| GIVEN PROBLEM |
Copy the rows below verbatim, starting at the line that contains "The width and height of the screenshot is (1092, 614)." and ending at the line that contains "help/window is located", with both of those lines included.

| EXTRACTED RECORDS |

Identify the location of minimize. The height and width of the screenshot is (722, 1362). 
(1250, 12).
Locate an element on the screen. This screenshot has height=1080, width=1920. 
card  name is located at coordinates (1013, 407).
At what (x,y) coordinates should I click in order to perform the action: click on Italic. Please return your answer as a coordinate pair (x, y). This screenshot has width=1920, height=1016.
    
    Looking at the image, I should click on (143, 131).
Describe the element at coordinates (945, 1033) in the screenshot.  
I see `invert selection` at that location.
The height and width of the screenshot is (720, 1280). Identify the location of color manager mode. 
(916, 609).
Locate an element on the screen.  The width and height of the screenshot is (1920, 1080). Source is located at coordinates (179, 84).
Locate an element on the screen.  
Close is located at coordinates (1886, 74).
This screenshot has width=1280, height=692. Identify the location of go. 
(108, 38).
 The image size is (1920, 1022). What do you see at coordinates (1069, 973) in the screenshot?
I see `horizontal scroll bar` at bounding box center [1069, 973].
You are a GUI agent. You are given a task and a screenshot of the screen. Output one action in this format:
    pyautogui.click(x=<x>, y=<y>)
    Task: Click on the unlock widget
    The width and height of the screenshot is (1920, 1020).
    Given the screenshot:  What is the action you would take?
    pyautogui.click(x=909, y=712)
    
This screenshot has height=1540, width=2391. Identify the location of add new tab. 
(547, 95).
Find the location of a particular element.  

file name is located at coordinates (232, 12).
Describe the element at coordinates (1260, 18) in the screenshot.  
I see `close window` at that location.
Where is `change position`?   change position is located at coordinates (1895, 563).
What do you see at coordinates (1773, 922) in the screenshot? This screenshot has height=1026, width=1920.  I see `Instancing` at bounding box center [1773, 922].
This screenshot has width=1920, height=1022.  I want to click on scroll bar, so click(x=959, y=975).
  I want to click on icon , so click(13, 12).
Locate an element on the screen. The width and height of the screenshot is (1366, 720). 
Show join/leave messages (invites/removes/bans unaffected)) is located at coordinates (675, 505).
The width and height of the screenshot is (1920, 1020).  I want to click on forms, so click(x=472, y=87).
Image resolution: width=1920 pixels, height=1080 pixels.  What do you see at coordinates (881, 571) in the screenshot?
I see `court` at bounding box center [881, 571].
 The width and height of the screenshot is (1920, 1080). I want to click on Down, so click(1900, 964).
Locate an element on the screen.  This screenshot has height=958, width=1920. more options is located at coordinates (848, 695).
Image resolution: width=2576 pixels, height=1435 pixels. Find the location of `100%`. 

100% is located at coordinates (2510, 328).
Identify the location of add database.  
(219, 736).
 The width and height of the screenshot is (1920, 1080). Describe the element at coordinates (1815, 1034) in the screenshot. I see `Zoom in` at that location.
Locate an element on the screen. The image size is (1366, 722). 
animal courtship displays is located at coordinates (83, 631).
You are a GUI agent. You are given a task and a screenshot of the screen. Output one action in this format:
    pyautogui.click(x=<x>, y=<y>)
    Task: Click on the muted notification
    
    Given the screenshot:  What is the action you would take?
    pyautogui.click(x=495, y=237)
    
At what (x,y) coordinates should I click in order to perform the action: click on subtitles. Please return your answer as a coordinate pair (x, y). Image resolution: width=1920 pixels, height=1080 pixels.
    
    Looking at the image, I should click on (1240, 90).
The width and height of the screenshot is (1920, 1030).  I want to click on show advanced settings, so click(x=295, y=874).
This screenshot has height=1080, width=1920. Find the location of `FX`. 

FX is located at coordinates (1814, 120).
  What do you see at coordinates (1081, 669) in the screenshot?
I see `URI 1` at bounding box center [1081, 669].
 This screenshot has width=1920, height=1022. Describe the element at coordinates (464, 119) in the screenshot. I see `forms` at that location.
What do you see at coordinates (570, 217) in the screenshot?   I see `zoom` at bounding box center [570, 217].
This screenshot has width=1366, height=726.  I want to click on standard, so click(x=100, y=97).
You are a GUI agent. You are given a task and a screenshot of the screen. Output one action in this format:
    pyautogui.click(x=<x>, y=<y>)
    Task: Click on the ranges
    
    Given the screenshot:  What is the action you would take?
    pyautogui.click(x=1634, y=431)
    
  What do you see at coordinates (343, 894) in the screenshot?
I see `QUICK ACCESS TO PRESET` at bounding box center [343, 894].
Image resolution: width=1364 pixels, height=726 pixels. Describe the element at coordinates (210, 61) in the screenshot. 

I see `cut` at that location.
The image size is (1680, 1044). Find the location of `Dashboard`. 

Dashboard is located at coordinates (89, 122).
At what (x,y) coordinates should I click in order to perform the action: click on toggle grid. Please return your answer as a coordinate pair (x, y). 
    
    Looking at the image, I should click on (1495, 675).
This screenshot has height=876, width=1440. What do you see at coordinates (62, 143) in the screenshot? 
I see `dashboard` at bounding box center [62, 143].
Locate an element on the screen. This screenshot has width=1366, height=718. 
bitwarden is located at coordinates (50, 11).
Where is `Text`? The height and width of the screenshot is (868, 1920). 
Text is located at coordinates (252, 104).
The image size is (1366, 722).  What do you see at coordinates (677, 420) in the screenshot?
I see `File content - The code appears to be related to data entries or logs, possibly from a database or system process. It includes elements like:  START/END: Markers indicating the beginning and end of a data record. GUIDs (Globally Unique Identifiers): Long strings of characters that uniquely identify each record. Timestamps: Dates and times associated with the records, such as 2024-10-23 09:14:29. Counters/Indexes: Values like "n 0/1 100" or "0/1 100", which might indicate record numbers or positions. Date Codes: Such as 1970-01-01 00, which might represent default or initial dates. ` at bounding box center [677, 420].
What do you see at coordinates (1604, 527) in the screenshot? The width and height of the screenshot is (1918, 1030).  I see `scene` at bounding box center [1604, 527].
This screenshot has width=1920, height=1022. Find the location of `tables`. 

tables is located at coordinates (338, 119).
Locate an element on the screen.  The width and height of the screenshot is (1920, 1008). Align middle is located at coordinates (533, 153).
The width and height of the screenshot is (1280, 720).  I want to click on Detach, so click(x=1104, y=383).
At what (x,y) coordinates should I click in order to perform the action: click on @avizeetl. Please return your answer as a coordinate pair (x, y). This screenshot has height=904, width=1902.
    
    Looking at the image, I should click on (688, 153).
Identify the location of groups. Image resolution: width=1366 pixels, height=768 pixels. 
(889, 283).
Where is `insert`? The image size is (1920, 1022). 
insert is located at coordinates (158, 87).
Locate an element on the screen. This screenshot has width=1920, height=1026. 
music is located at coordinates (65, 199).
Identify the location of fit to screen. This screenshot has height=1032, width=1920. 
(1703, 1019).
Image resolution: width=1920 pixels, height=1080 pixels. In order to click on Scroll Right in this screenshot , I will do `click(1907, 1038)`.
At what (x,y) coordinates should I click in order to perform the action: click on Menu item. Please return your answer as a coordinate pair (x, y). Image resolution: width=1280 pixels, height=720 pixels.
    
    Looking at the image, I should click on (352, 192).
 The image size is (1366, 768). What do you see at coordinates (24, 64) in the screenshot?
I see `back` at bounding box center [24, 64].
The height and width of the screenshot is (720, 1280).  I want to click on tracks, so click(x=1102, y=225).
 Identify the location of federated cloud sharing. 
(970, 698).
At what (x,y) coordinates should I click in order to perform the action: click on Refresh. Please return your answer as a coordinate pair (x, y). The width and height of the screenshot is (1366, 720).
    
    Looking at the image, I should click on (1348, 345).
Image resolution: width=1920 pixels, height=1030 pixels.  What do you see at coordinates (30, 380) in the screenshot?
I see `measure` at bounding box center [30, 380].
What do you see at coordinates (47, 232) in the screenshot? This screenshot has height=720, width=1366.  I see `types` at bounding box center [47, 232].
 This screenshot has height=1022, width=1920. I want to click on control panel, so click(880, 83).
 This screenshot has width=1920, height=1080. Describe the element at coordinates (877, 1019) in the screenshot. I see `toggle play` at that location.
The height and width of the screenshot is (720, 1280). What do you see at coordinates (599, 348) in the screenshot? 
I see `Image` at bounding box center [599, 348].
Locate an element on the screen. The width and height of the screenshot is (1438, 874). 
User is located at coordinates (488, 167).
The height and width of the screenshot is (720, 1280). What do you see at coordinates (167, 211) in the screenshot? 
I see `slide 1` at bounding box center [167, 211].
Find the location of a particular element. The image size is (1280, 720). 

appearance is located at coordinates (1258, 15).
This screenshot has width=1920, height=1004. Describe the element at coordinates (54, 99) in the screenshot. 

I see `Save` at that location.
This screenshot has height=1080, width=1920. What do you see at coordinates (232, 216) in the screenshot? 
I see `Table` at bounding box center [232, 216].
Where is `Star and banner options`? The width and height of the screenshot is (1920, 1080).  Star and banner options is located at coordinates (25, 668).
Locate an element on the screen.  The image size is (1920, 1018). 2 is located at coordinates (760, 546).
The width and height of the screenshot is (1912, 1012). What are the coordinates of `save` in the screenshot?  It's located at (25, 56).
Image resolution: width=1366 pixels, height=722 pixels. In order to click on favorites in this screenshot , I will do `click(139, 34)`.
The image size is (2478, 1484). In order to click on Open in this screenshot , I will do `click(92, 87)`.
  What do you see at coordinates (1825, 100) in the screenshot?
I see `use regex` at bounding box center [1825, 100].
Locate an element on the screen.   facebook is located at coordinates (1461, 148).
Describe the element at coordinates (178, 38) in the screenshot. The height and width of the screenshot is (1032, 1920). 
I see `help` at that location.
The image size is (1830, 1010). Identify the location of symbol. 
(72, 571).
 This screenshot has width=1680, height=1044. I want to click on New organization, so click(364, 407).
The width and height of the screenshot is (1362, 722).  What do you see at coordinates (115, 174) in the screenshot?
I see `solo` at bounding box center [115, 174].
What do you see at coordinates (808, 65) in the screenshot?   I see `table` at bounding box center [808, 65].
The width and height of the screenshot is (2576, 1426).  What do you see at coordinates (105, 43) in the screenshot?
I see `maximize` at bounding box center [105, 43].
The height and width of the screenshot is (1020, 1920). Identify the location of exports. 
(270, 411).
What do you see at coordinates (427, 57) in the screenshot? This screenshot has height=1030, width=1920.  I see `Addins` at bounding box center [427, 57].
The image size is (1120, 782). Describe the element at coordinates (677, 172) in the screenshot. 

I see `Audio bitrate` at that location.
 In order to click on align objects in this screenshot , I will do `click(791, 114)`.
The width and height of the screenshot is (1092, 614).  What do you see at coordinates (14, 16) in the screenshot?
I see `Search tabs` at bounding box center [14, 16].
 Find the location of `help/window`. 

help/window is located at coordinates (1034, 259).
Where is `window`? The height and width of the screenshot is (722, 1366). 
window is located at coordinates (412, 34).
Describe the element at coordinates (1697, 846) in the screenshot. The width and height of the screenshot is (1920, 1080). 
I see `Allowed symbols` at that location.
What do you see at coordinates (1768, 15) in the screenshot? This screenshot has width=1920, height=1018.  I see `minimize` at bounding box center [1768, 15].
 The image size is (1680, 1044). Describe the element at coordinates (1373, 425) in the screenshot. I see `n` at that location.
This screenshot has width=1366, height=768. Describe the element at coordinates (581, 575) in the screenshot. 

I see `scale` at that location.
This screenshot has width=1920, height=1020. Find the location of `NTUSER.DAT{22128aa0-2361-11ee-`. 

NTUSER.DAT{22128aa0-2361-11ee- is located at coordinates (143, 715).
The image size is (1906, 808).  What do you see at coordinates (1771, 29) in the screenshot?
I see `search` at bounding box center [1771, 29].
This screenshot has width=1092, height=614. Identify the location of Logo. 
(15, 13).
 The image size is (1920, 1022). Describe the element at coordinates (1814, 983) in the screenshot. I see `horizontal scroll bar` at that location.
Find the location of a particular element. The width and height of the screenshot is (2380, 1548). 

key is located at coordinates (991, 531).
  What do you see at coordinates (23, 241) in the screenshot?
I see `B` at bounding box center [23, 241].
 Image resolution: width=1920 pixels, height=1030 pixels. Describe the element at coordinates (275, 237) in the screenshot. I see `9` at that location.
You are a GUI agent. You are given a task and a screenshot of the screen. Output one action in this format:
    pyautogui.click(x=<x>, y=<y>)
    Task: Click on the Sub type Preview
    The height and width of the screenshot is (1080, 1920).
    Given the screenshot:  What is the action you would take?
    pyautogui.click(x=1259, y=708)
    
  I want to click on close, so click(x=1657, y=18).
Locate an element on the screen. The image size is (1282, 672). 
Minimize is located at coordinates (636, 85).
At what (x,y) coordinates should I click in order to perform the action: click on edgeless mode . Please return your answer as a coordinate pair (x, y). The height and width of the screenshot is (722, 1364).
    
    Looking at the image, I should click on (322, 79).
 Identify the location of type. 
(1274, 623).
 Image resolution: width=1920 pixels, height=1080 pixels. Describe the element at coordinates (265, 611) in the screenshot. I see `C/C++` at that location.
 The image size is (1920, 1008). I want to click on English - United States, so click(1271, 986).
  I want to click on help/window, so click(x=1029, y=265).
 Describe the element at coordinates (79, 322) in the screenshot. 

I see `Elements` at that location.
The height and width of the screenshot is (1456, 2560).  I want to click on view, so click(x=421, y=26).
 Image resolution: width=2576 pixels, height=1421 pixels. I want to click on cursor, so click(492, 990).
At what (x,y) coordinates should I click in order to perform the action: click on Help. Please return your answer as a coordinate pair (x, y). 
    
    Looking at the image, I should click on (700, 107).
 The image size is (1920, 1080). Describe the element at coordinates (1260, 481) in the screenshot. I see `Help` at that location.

| CORRECT RESULT |
The width and height of the screenshot is (1092, 614).  What do you see at coordinates (14, 16) in the screenshot?
I see `Search tabs` at bounding box center [14, 16].
 Find the location of `help/window`. 

help/window is located at coordinates (1034, 259).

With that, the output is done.